Il tribunale doveva vagliare l’esposto pericolo di morte per accertare, acquisendo informazioni sul paese di origine per accertare D.Lgs. n. 25 del 2008, ex art. 8, se le autorità (“nigeriane”) erano in grado di offrire protezione rispetto alle sofferte minacce e la condizione personale di vulnerabilità del richiedente la protezione umanitaria, che ben poteva consistere nella mancanza delle condizioni minime per condurre un’esistenza dignitosa in ipotesi di rimpatrio e nell’impedimento all’esercizio delle libertà democratiche garantite dalla nostra Costituzione.

Il motivo è anch’esso inammissibile.

La proposta critica assertivamente riporta una astratta elencazione delle prerogative discendenti dal riconoscimento della protezione umanitaria senza però soffermarsi a dare indicazione degli elementi concreti che, relativi alla vicenda personale, siano espressivi sia di una individuale condizione di vulnerabilità che di una raggiunta integrazione nel Paese ospitante, estremi congiuntamente valutabili nella stima comparativa della situazione soggettiva e oggettiva del richiedente con riferimento al Paese di origine nel raffronto alla situazione d’integrazione raggiunta nel paese di accoglienza, richiesta ai fini del riconoscimento della protezione umanitaria.

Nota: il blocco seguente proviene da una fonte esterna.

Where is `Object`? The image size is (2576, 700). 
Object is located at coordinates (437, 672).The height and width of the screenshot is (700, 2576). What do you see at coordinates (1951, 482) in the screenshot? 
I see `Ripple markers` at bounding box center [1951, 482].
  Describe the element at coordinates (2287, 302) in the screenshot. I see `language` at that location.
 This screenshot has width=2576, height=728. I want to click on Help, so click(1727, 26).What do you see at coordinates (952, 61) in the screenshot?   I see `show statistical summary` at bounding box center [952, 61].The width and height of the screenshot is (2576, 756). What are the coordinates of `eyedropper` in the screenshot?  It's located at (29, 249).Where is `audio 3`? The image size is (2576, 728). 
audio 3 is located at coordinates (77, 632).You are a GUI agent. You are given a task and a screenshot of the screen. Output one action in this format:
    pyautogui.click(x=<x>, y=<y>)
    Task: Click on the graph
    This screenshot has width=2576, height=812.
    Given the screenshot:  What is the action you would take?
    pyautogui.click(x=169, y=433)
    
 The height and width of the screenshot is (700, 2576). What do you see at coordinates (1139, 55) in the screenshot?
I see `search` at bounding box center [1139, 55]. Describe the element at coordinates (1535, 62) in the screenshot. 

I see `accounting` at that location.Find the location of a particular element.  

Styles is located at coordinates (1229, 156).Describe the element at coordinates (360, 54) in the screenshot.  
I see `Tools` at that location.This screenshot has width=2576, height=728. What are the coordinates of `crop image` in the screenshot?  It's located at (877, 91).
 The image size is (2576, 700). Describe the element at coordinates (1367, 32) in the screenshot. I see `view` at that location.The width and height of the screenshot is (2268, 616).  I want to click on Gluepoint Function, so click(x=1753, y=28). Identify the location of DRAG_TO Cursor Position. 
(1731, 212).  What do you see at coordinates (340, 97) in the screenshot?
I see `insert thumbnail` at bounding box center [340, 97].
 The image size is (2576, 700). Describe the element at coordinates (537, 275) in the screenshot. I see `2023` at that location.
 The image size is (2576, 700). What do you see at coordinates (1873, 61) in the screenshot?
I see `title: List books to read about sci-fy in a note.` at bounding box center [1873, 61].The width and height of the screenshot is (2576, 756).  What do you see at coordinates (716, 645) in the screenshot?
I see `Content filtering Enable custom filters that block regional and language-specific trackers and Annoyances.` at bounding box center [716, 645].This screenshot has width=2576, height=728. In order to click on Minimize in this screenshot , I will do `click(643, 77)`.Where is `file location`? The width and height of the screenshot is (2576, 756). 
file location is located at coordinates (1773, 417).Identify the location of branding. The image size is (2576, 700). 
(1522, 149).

Nulla sulle spese non avendo l’Amministrazione intimata articolato difese.

Ai sensi del D.P.R. n. 115 del 2002, art. 13, comma 1-quater, inserito dalla L. n. 228 del 2012, art. 1, comma 17, va dato atto della sussistenza dei presupposti processuali per il versamento, da parte del ricorrente, dell’ulteriore importo a titolo di contributo unificato pari a quello, ove dovuto, per il ricorso a norma dello stesso art. 13, comma 1-bis.

P.Q.M.

Dichiara inammissibile il ricorso.

Ai sensi del D.P.R. n. 115 del 2002, art. 13, comma 1-quater, inserito dalla L. n. 228 del 2012, art. 1, comma 17, dà atto della sussistenza dei presupposti processuali per il versamento, da parte del ricorrente, dell’ulteriore importo a titolo di contributo unificato pari a quello, ove dovuto, per il ricorso a norma dello stesso art. 13, comma 1-bis.

Così deciso in Roma, nella Camera di consiglio della Sezione Prima Civile, il 13 ottobre 2020.